Was zu tun ist
A. Wer hat laut dem Textauszug über den Streit um einen Wahlbezirk das Kompromisspaket erstellt, über das diskutiert wird?
B. Setze den Textauszug über den Streit um einen Wahlbezirk nach seinem letzten Satz fort.

Textauszug
In dieser Woche sind die drei Buchstaben wieder in aller Munde, zumindest im Brüsseler Regierungsviertel. Diskussionsgrundlage ist ein Kompromisspaket, das der königliche Vermittler Jean-Luc Dehaene nach monatelanger Sondierungsarbeit erstellt hat. Spätestens bis Donnerstagnachmittag sollte sich abzeichnen, ob eine Lösung möglich ist. Dann läuft nämlich die vorerst letzte Galgenfrist ab.
Doch was macht den Streit um einen Wahlbezirk so heikel und zugleich so gefährlich, nicht nur für die amtierende Regierung, sondern auch für das Land?

Gespeicherte Daten
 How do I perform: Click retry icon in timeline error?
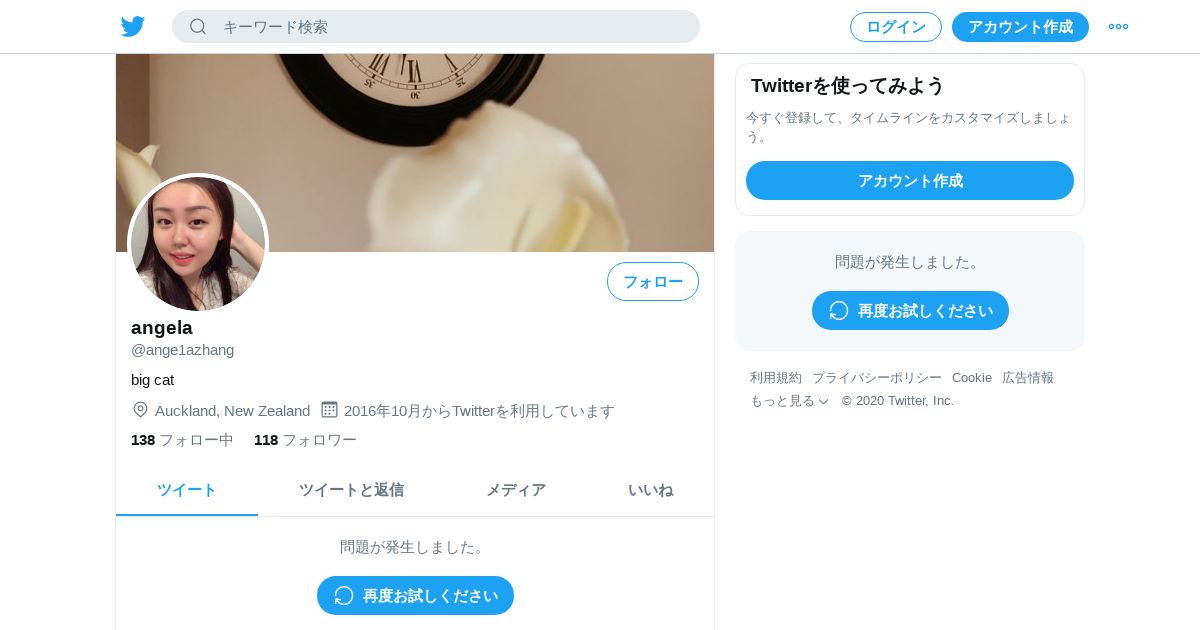pos(344,595)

Antworten je Aufgabe
A. Der königliche Vermittler Jean-Luc Dehaene.

B.
BHV, Brüssel-Halle-Vilvoorde: Das wohl letzte Relikt des belgischen Einheitsstaates. Der Wahl- und Gerichtsbezirk hat alle Staatsreformen überlebt, eben weil jeder am Ende doch die Finger davon gelassen hat. Aus gutem Grund. Für die einen ist BHV ein künstliches Problem, das es eigentlich gar nicht wert wäre, dass man darüber spricht. Für die anderen hat BHV fast schon existentielle Bedeutung. Doch, gleich wie man es dreht und wendet: hier geht es tatsächlich um die Zukunft des Landes.
Brüssel-Halle-Vilvoorde ist ein zweisprachiger Wahl- und Gerichtsbezirk. Er umfasst Brüssel sowie Teile der Provinz Flämisch-Brabant. Also: die 19 Brüsseler Gemeinden plus noch einmal 35 Gemeinden auf flämischem Boden. In der Praxis bedeutet das, grob vereinfacht: die französischsprachigen Bürger in den flämischen Gemeinden werden in entscheidenden Lebensbereichen weiter auf Französisch behandelt: bei einer Wahl und vor Gericht.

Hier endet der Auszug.